I’ll add a caveat. It works well in big cities with lots of opportunities like Manchester or London. It wouldn’t work as well in smaller towns and cities without expecting students to travel.

Most unis have courses with work placements and many students don’t get a placement even in cities with good links. Most students are prepared to travel and are free to apply to any placement they like. Students everywhere are struggling to get placemats. There are 46,000 students at Manchester uni. Where are they going to find and guarantee 46 000 placements that any student in the country is free to apply for?

MeetMeOnTheCorner · 26/05/2026 22:59

@Sartre So are you finding the placements then? How would you go about it? Most employers are cutting back due to Min wage and NI increases. The sheer numbers wanting the placements makes it sound dubious.
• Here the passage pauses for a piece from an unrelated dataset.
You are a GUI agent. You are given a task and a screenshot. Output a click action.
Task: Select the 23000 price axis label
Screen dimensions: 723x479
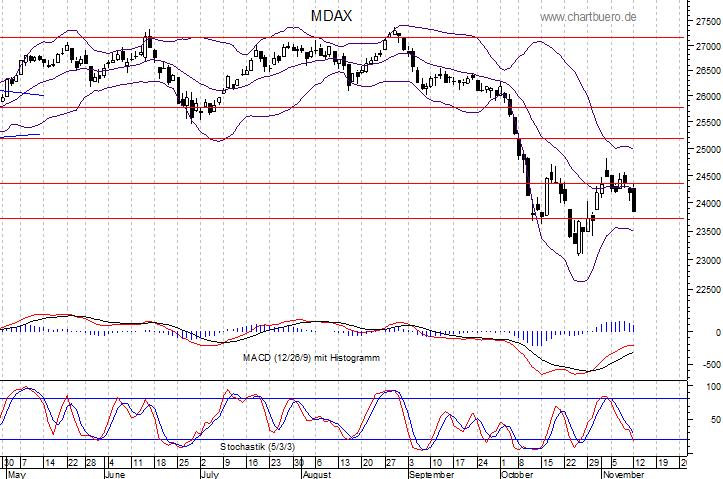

BlossomBlossomBlossom · Yesterday 17:26

Being discussed on BBC Radio 4 PM program right now with the President and Vice Chancellor of Manchester, Duncan Ivison. From 17.20pm. ‘Creative responses’ was a term he used …

OP posts:
northernplatform · Yesterday 18:34

DS is at Bath on yr 3 placement, which is a full time job with a 12 month contract, to be done alongside dissertation / lab report / presentation to enable masters in yr 4 (integrated masters course) Students apply for placements essentially in the open job market (which as everyone knows is currently a nightmare). Yes the uni ‘help’ by offering assistance with what to do, and ask for lots of updates of what applications / progress you’ve made, but you are on your own in finding a job.

On his course some found paid placements, some weren’t successful so went straight to yr 3 as Bsc and some had to take unpaid placements in order to progress in the integrated masters course. It’s a great course IF you can secure your placement - which you will spend a lot on your 2nd year trying to secure - it is not for the faint hearted.